Political party in Mali

African Solidarity for Democracy and Independence (Solidarité Africaine pour la Démocratie et l'Indépendance, SADI) was a communist party in Mali. It was founded by Cheick Oumar Sissoko and Oumar Mariko in 1996; Sissoko was the party's president and Mariko was its Secretary-General, the top post in the party. The party was Pan-Africanist in ideology, was affiliated internationally with the International Communist Seminar, a grouping organised by the Workers' Party of Belgium, and was in part an outgrowth of the 1991 demonstrations against the military rule of President Moussa Traoré. Mariko was head of the Association of Students and Pupils of Mali (AEEM) during the 1991 protest movement which overthrew the government.

== History ==
The party held its first ordinary congress in March 2002, at which Mariko was chosen as its candidate for the April 2002 presidential election. In this election, Mariko took 12th place with 0.88% of the vote. In the July 2002 parliamentary election, the party won six out of 147 seats. After this, Sissoko joined the government as Minister of Culture, although Mariko opposed this move.

The party's second ordinary congress was held in Koutiala in December 2006, at which it was decided to nominate a candidate for the April 2007 presidential election at a national conference on 23–24 February 2007. Mariko was again chosen as the party's presidential candidate at this conference. In the April election, he took fourth place with 2.72% of the vote.

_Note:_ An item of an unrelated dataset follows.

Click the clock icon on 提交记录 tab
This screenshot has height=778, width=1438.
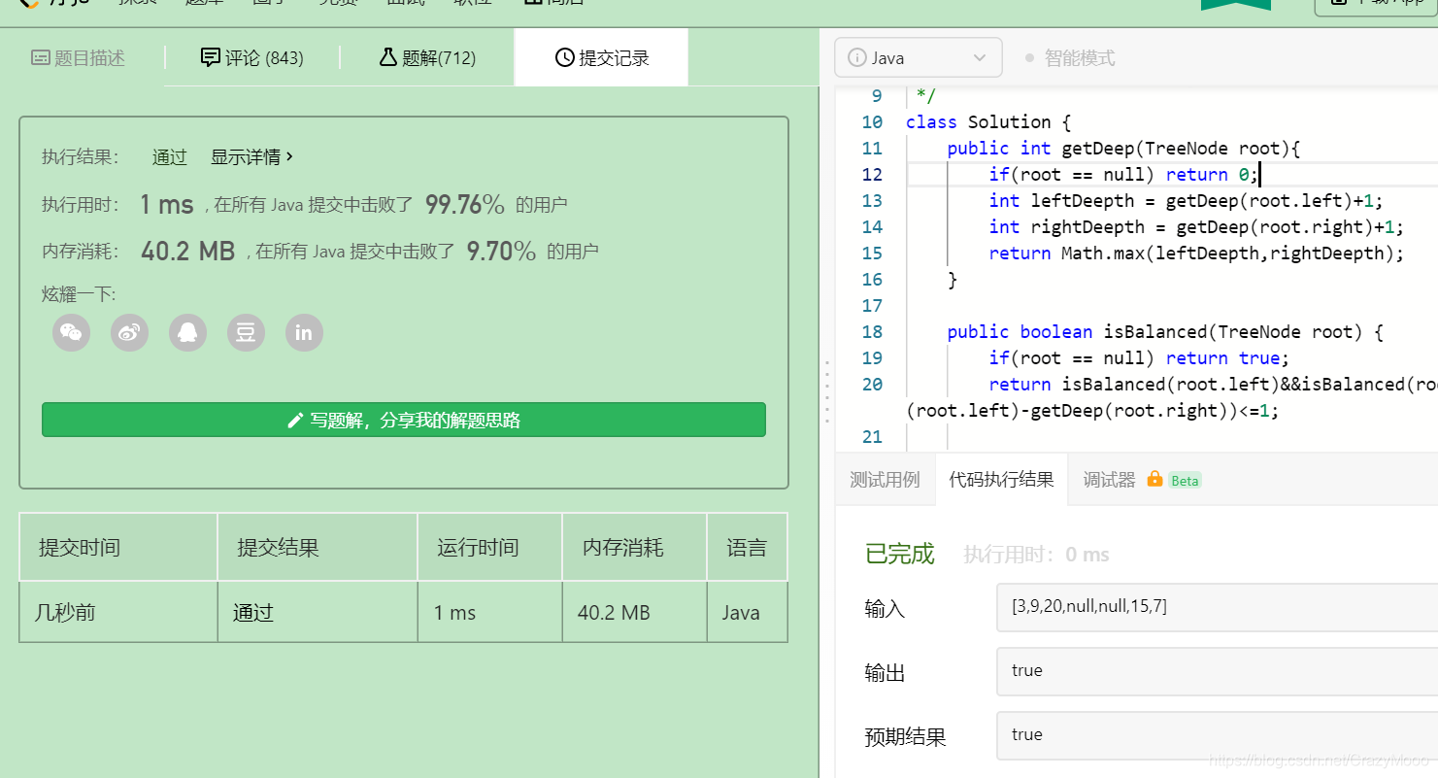(x=564, y=56)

The party's platform for the July 2007 parliamentary election focused on its opposition to the privatisation of state industries. The party won four of the 147 seats in the National Assembly, and was highly critical of the ruling coalition of Malian President Amadou Toumani Touré. When parliamentary groups in the new National Assembly were created in September 2007, SADI formed a parliamentary group with the Party for National Rebirth (PARENA). Following the elections, a local secretary-general of SADI, Youssouf Dembélé, was found dead on 12 August, in what the party described as an assassination.

In the 2013 parliamentary elections, SADI won five seats.